By that point, I think Spartax was maybe lumped into modern Star-Lord continuity; because it both makes Peter royalty and gives another planet of space dickholes to deal with. They seem real British empire, in the worst way: colonialists, real into ceremonial hunts and cultural appropriation...

I think Rich's brother became "Talonar" and nearly killed their mom accidentally. (Or 'accidentally.') Weirdly, I'd of figured one of Darkhawk's little brothers going that route. One actually had a serial killer mentor/father figure for a while!

CalvinPitt said...

I'm pretty sure the only Infinity Challenge book I read was the Darkhawk mini-series and it was not good. Or maybe I just thought trying to retcon the Darkhawk armors into some sort of "Anti-Phoenix" weapon was an incredibly stupid idea.

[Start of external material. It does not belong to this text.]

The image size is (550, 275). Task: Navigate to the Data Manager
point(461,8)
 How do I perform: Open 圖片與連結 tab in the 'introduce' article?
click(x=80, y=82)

Although I liked the original origin, that it was something whipped up for an interstellar crime boss. With all the alien races (extinct and otherwise) around, there ought to be all sorts of crap like that floating around to conveniently land on Earth.

As for the Surfer, I assume he goes back to Galactus whenever he feels like he needs fresh material to be mopey and dramatic about. "Can even I, with all my speed upon my board, outrun the sins I have committed in helping Galactus?" Meanwhile Galactus is standing there going, "You came to me, buddy."

googum said...

I always loved Ron Marz (after Starlin) having Galactus seem like a put-upon boss; which I guess makes the Surfer a problem employee. Time for your performance improvement plan, Norrin!